YTEX provides the following functionality
- Semantic Similarity: YTEX provides a framework for computing the similarity between pairs of concepts; this is integrated with clinical NLP, Data Mining, and Feature Engineering tools.
- Data Mining: YTEX provides tools to export UIMA annotations to machine learning packages, including Weka, R, Matlab, SAS, Libsvm, SVMLight, and others.
- Feature Engineering: YTEX provides tools that utilize the taxonomical structure of the Unified Medical Language System (UMLS) to improve feature ranking. YTEX implements semantic kernels to integrate semantic similarity measures with machine learning algorithms for document classification.
TODO: YTEX will be added to cTAKES 3.2 (this page and children will wander over to the cTAKES 3.2 documentation when it is ready).
YTEX provides analysis engines that provide the following functionality:
- Store annotations in a relational database: This allows you to view and extract annotations easily using the structured query language.
- Export annotations to data mining toolkits: YTEX provides tools to declaratively export annotations to WEKA, R, Matlab, and other toolkits/platforms.
- Sentence Splitting: YTEX provides a sentence splitter that does not automatically split sentences at newlines.
- Sectionizer: YTEX identifies document sections using configurable regular expressions.
- Named Entity Recognition: In addition to a dictionary lookup algorithm, YTEX identifies named entities using configurable regular expressions.
- Word Sense Disambiguation (WSD): Named entities may be ambiguous and can be assigned multiple concepts. We've implemented a WSD Annotator that utilizes semantic similarity measures to identify the best concept for a word.
- Negation Detection with Negex: The assertion cTAKES module provides negation detection and much more, but is very heavyweight (the models loaded increase memory and cpu utilization). YTEX provides a lightweight negex-based negation detection module.
For a high-level overview, refer to our paper: Garla, V. et al. The Yale cTAKES extensions for document classification: architecture and application. Journal of the American Medical Informatics Association (2011). doi:10.1136/amiajnl-2011-000093
YTEX provides a generalizable framework for the computation of semantic similarity measures from any domain ontology; we have tested SNOMED-CT, MeSH, and the UMLS Metathesaurus, and provides programmatic, command line, and a RESTful and XML web services interfaces to users to compute similarity measures. We provide a publicly available web service to compute semantic similarity measures:http://informatics.med.yale.edu/ytex.web/.
For a high-level overview of the semantic similarity methods we've implemented, refer to our paper: Garla, V and Brandt, C. Semantic similarity in the biomedical domain: an evaluation across knowledge sources.
Data Mining Integration
Data mining tools and statistics packages can access document annotations directly from the database. To support machine learning approaches, YTEX provides tools to extract document features in a bag-of-words representation for use with various data-mining platforms.

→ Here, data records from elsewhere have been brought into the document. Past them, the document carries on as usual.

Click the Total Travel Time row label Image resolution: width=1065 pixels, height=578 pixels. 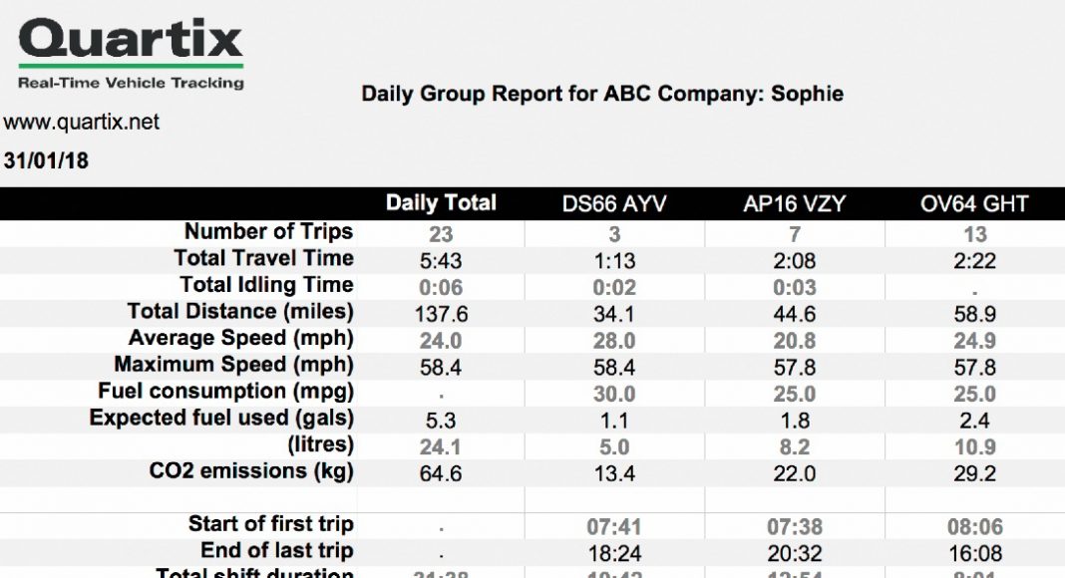click(263, 258)
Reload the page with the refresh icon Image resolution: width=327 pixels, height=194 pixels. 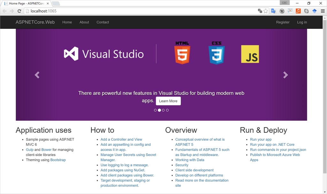[x=19, y=11]

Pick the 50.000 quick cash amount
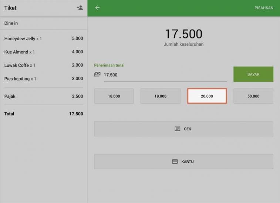point(253,96)
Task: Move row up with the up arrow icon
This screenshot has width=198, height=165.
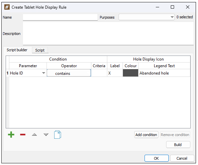Action: pyautogui.click(x=34, y=134)
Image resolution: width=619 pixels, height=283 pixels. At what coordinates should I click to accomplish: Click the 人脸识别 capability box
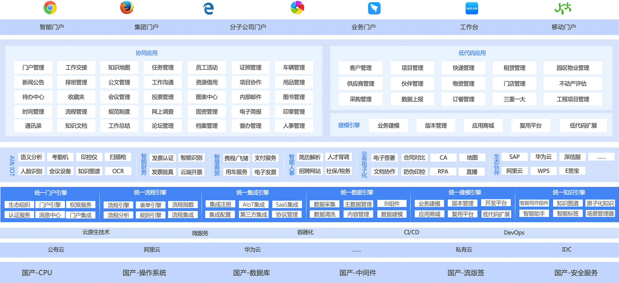tap(31, 171)
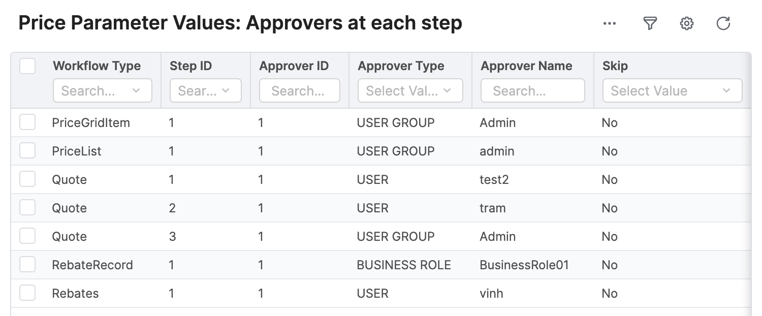
Task: Check the PriceList row checkbox
Action: (x=27, y=151)
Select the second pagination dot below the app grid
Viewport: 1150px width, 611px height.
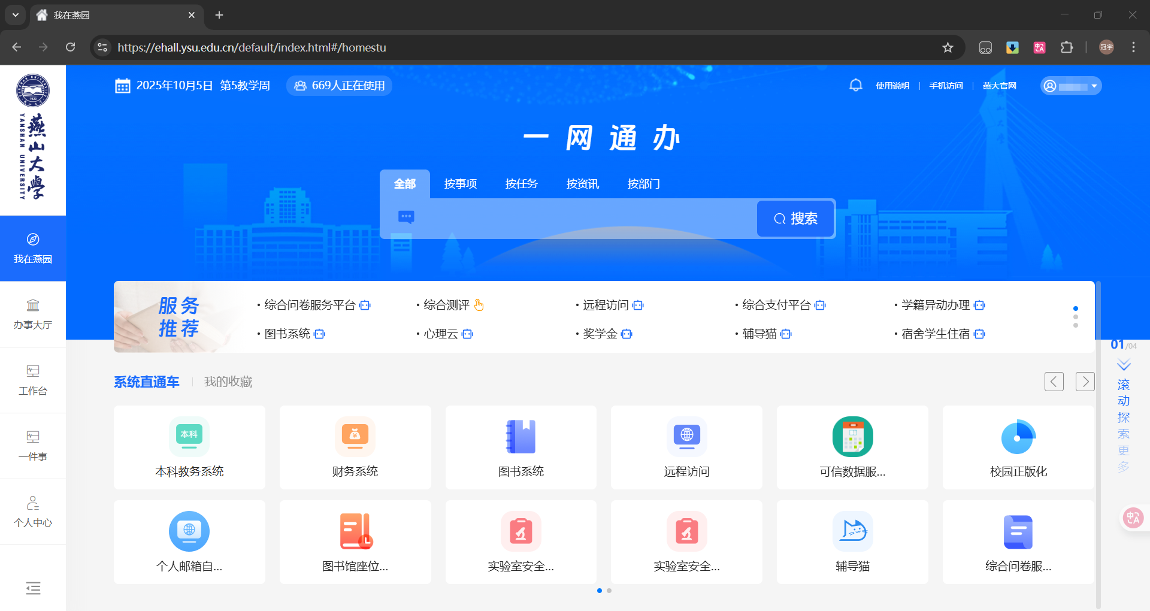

For a high-level overview of the feature engineering methods we've developed, refer to our paper: Garla, V and Brandt, C. Ontology-Guided Feature Engineering for Clinical Text Classification (2012) http://dx.doi.org/10.1016/j.jbi.2012.04.010.
We developed novel information-theoretic techniques that utilize the taxonomical structure of the Unified Medical Language System (UMLS) to improve feature ranking, and we developed a semantic similarity measure that projects clinical text into a feature space that improves classification. We improved the performance of the top-ranked machine learning-based system from the I2B2 2008 challenge with these methods.
These feature engineering tools are included in YTEX. We illustrate their usage on the I2B2 2008 Challenge dataset; refer to Feature Engineeringfor a detailed explanation on how to apply these tools
Negation Detection with Negex
YTEX provides the NegexAnnotator, a drop-in replacement for the cTAKES Negation Detection Annotation algorithm. This annotator is based on the Negex source from the Java GeneralNegex package. Advantages over the cTAKES algorithm include:
- long-range negation
- configurable pre- and post- negation triggers
To identify document sections in flat files, YTEX includes an annotator that identifies section headings and boundaries based on regular expressions. This relies on a configurable table of regular expressions and segment ids.
The DictionaryLookup algorithm of cTAKES relies on a lookup table that contains the lexical variants of a named entity. Some concepts have far too many lexical variants to be captured in a lookup table. To address this issue, YTEX includes an annotator that uses regular expressions to identify named entities.
YTEX tools stores document annotations in a relational database, thereby simplifying document feature extraction: annotations can be retrieved using the structured query language (SQL).
UIMA annotations are limited in complexity and obey a strict class hierarchy. These restrictions on the structure of UIMA annotations facilitate a high-fidelity relational representation. YTEX currently supports MS SQL Server, Oracle, and MySQL.
YTEX includes a modified UIMA AnnotationViewer to view document annotations directly from the database. In addition to the relational representation; the DBConsumer stores the XML representation of the UIMA CAS of each document in the database. The DBAnnotationViewer simply retrieves the XML CAS for viewing.